The energy maneuverability theory provides a model that describes the performance of an aircraft. It was originally developed by Thomas Christie, who was a mathematician, and Colonel John Boyd, who was a fighter pilot. The duo completed their theory in 1964 with the publication of a two-volume report of their studies. An update was completed in 1966.
When the energy maneuverability theory was first introduced, it was given a confidential security status. A scan of the updated 1966 document which discusses this theory is available through archives.gov.
This theory is one of the first to be developed by using high-speed computer processes. Christie and Boyd used the computer at Eglin Air Force Base to compare the performance envelopes of U.S.-based and Soviet-based aircraft that were flown during the conflicts in Korea and Vietnam.
The theory is useful in its description of an aircraft’s performance by providing a total of kinetic and potential energies. It can also describe aircraft specific energy.
By analyzing the mathematics of the energy maneuverability theory, it becomes possible to predict the combat capabilities of an aircraft. It can also allow designers and engineers to compare possible designs when creating a new aircraft as it can predict different trade-offs that may occur.
The aspects of airplane performance within the energy maneuverability theory can be described in one basic formula: Ps – V (T-D/W).
In this equation, V represents velocity; T represents thrust; D represents drag; and W represents weight. That allows the specific excess energy to be proportional to the ratio of net motive forces when they are compared to the weight of the aircraft and its proportion to velocity.
What Is the Thrust-to-Weight Ratio?
The thrust-to-weight ratio is used for any craft that is capable of flight. That allows the performance of the engine or the vehicle, such as a rocket or a jet engine, to be analyzed. This provides information regarding the overall maneuverability of the aircraft in question.
Various controls are available to pilots that allow them to manage throttle settings, altitude, airspeed, and even the air temperature within the cabin or cockpit. The weight of the aircraft will change as fuel is burned and this must also be taken into account. For that reason, the thrust-to-weight ratio is usually determined by the maximum level of static thrust at sea level, which is then divided by the maximum takeoff weight.
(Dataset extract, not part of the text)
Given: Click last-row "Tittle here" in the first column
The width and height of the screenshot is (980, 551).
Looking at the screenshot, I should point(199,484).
In the energy maneuverability theory, the principle is still the same as the thrust-to-weight ratio, but with a slight twist. Drag is subtracted from thrust and this normalizes the motive forces to the aircraft’s weight. That normalization process creates an efficiency equation that analyzes aircraft performance.
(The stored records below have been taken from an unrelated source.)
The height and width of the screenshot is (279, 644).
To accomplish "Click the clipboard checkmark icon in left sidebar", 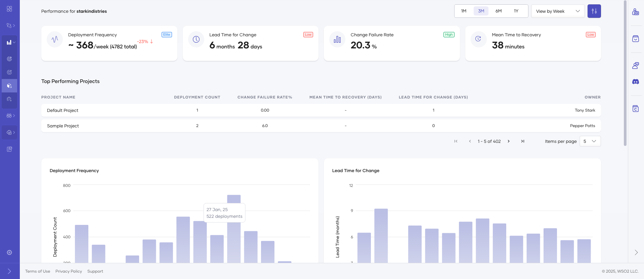I will point(9,149).
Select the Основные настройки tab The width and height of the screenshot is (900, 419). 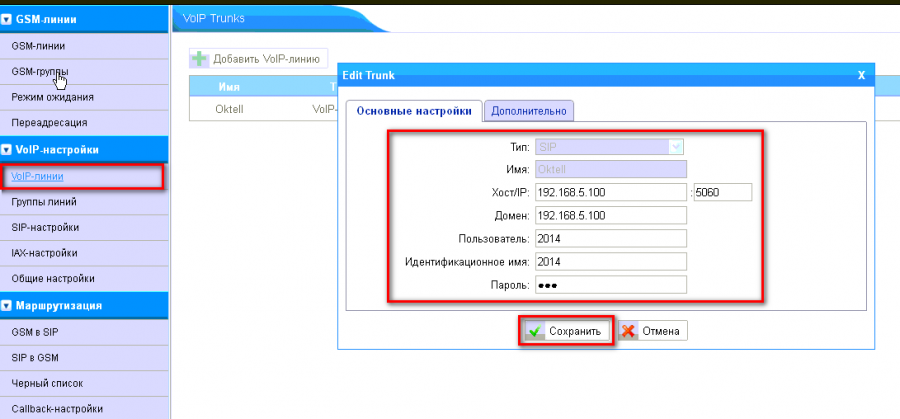(414, 111)

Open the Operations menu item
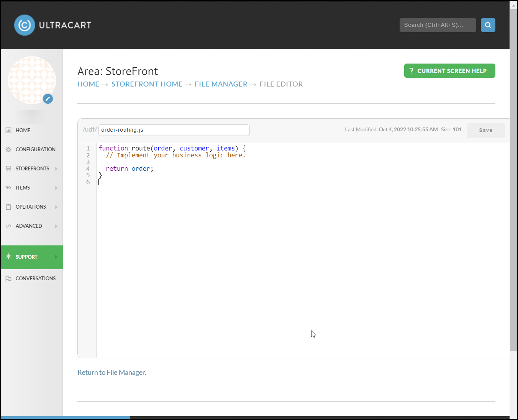[x=32, y=207]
The normalization is required because the traditional thrust-to-weight ratio calculation does not describe the performance of an aircraft accurately while it is flying under normal operating conditions. By incorporating drag into the equation, the aerodynamic design of the aircraft can then be summarized.
Think of it like this: the engine of an aircraft might be able to provide an enormous amount of thrust. Its shape might create some extra drag. The weight of the engine, however, might be so great that it is virtually impossible for the aircraft to achieve enough speed for taking off. By using the (T-D)/W ratio, a unity efficiency value can be created, which is expressed as a “1.”
A perfectly efficient aircraft would receive a “1” rating if the engine can keep the plane at a constant speed while gaining altitude at a 90-degree angle. Most aircraft that come close to this perfect efficiency rating are fighter jets, such as the F-series from the U.S. military. The energy maneuverability theory, in fact, helped to bring about the improvements in the design of the F-15 and F-16 aircraft.
How Did the Energy Maneuverability Theory Change Aircraft Dynamics?
Colonel Boyd was likely the only person on the planet who could have contributed knowledge of aircraft performance for the energy maneuverability theory. His skills in the cockpit were legendary. During his pilot training responsibilities, he offered to pay any pilot $40 if they could defeat him within 40 seconds, even with Boyd at a disadvantaged position.
He never had to pay the bounty.
What Boyd was able to accomplish with this theory was to encourage the U.S. government to build lighter aircraft that would have added maneuverability. Even the F-18 Hornet is based off information that came from Boyd’s implementation of the theory.
Modern military aircraft benefit the most from this theory, but all aircraft can benefit from its principles. That allows us, in turn, to create safer aircraft that perform as efficiently as possible.